**Work task A**
Return, word for word, the part of the passage about the Ontario doctors' march starting with "George Orwell,  Animal" and going on through "the experts said.".
**Work task B**
Write the next part of the article on Ontario doctor protests, picking up after its last sentence.
==== Passage to read ====
If you want to see change in Ontario healthcare, then you need to be involved in the OMA. Stand for election. Get inside. Help out. It’s your family name.

 

The End of Doctor Protests

20160423_125107 (1)There is a first time for everything. Doctors, patients, and concerned citizens have never marched together in protest over cuts to healthcare in Ontario.

For the first time, doctorsled by the Concerned Ontario Doctors group, marched in Toronto to protest cuts, on April 23, 2016.

They did not just gather on the lawn at Queen’s Park, like in 1986. They marched through the streets under police escort.

A careful head-count at the rally spotted over 1000 people. The parade stretched around a full city block. Drivers honked and waved in support.

Patients, members of provincial parliament, and organizers spoke before a row of media in front of the legislature. The crowd held a minute of silence. Speakers shamed hospital cuts and patient waits.

“If liberty means anything at all, it means the right to tell people what they don’t want to hear.”

George Orwell,  Animal Farm

The End of Doctor Protests

Since 2012, communications experts have told doctors to speak up: get on social media, write to local newspapers, and meet with members of parliament.

The end of doctor protests was to raise awareness, to apply pressure to politicians. The means were writing and speaking.

Just never hold a public gathering, the experts said.

Every time anyone asked about a rally, some older physician – a wizened expert on medical politics – would tell stories about doctors jumping barriers the last time they gathered at Queen’s Park in 1986.
==== Record excerpts ====
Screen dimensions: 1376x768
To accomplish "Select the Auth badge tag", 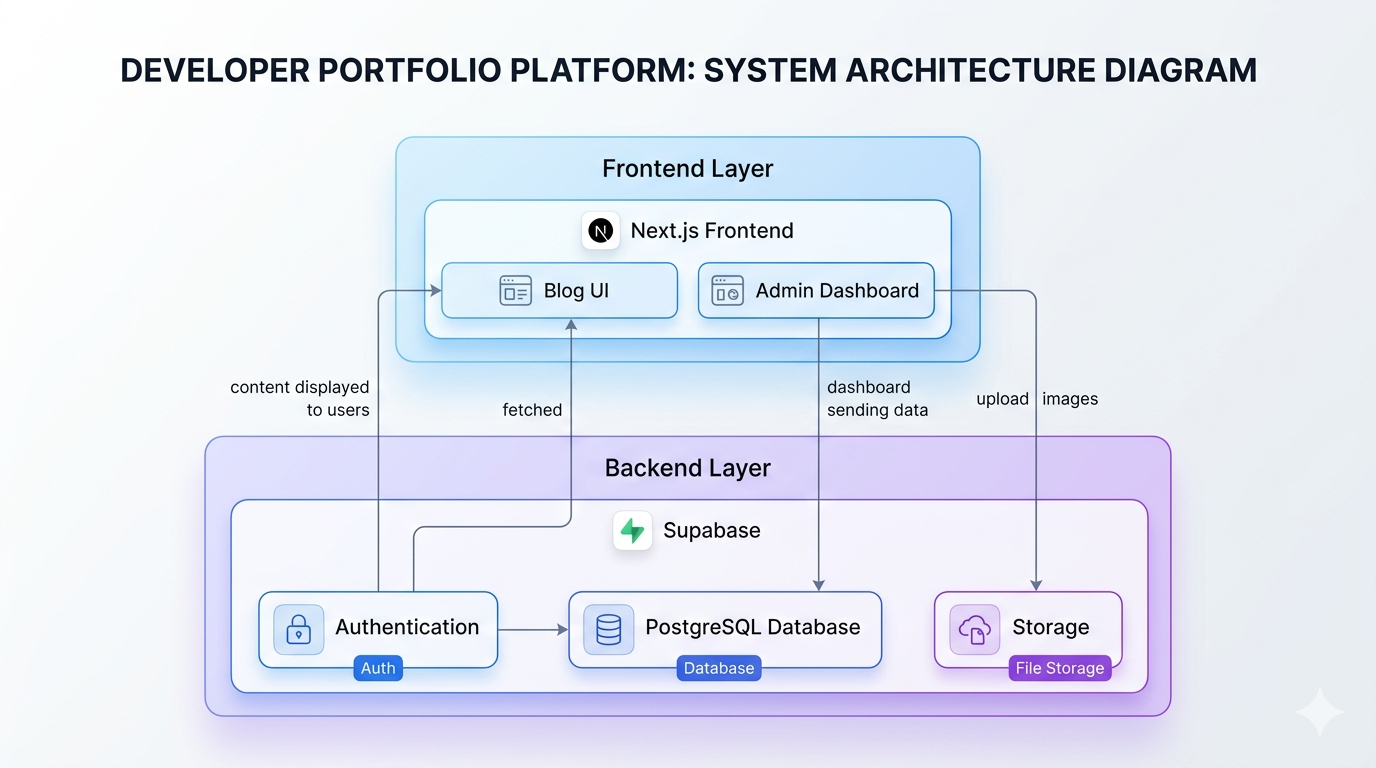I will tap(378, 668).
====
==== Record excerpts ====
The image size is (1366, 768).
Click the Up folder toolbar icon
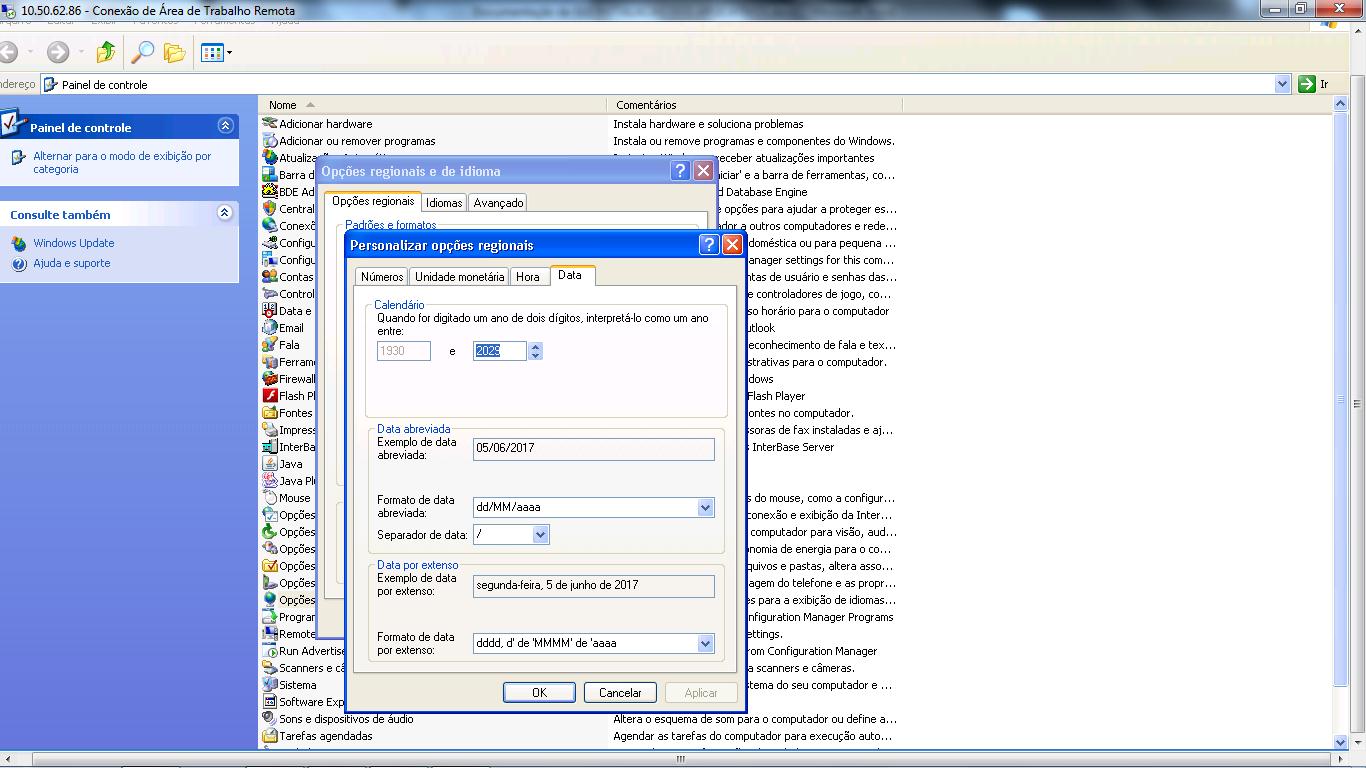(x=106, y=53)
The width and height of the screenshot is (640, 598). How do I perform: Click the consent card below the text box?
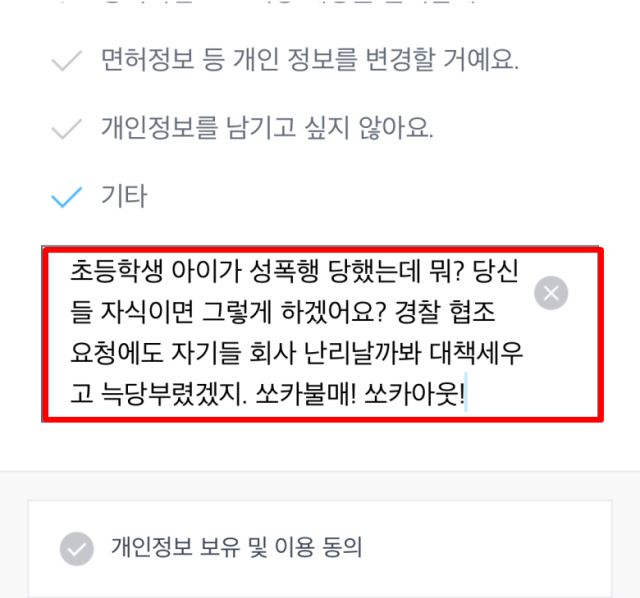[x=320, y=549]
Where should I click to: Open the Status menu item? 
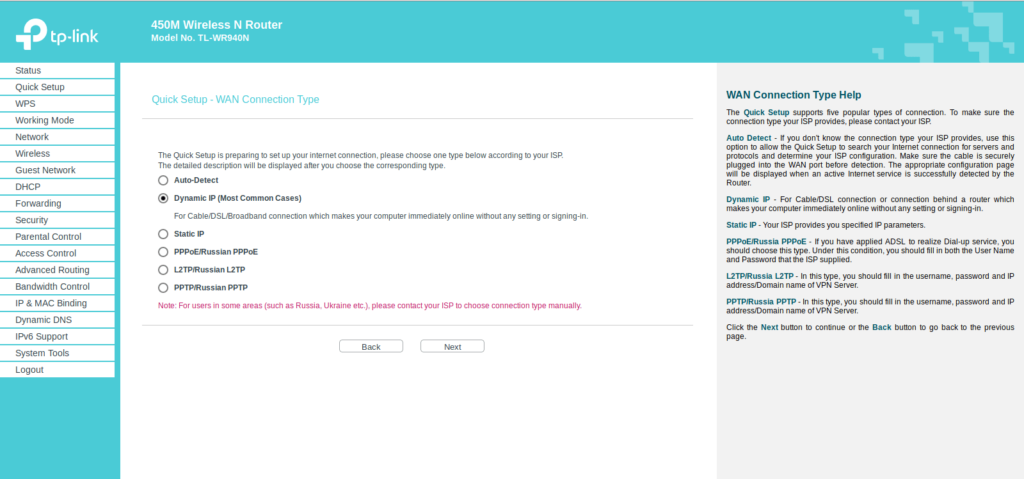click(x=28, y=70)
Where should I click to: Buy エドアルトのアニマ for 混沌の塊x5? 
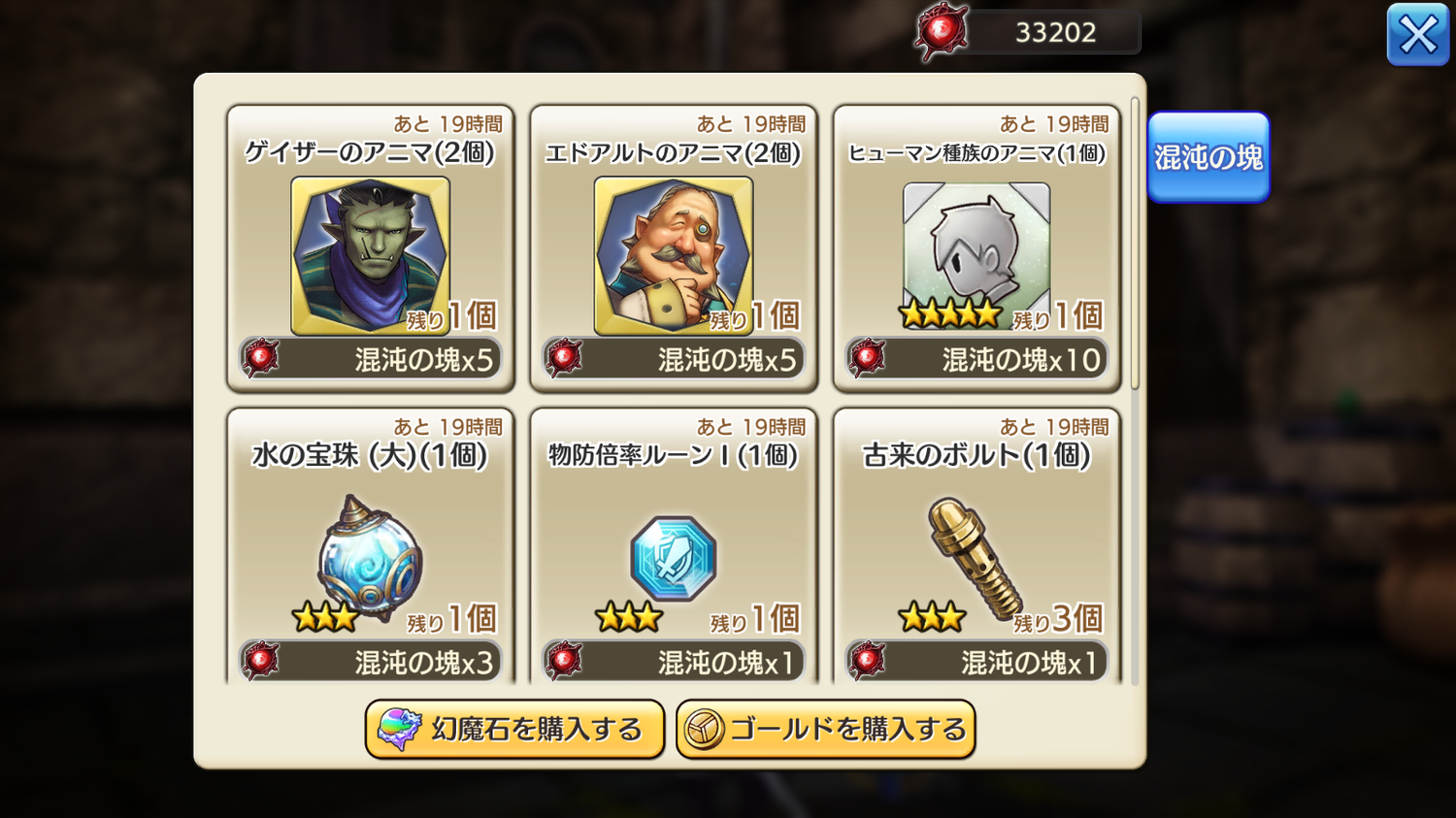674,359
====
**Answer box A**
George Orwell,  Animal Farm

The End of Doctor Protests

Since 2012, communications experts have told doctors to speak up: get on social media, write to local newspapers, and meet with members of parliament.

The end of doctor protests was to raise awareness, to apply pressure to politicians. The means were writing and speaking.

Just never hold a public gathering, the experts said.

**Answer box B**
It sent chills through us all.

God help us! Someone might misbehave in public.

Provincial governments across Canada keep watch on Ontario. If Ontario gets away with unilateral actions against doctors – legislating without discussion – then other provinces mimic the tactic to save money.

Nova Scotia just overturned their laws on binding arbitration. Quebec legislated the number of patients doctors must have in their practices.

Define or Be Defined

Post modern society judges a cause by the amount of outrage it creates. No outrage? Your cause must be lame.

Calm, principled intransigence comes across as unfeeling condescension in the face of real injustice.

Public Attack

When someone attacks you publicly, time stops. We ask ourselves, “Did that just happen? Did they just say what I think they said?

The audience looks to us in disbelief. They withhold judgment waiting for our response.

If we quibble and stutter some inane argument, we lose. The audience, as jury, decides the attack is legitimate. We lose the battle of public opinion, even if we have the best argument.

Peace trumps war most of the time. But there comes a point when calm, reasoned responses work against us. There is a time to fight.

At least once – even just for one tiny moment – we need to speak up with passion. We might just get a tiny bit angry, if only for a few seconds. Our response to outrageous attack defines us.

“In the animal kingdom, the rule is, eat or be eaten; in the human kingdom, define or be defined.”

Thomas Szasz

The End of Protest

In The End of Protest: A New Playbook for Revolution, Micah White, founder of the Occupy Wall Street movement, describes why public protest no longer changes society. It does not work. The Occupy movement tried to change too much. It asked for something that no one could deliver.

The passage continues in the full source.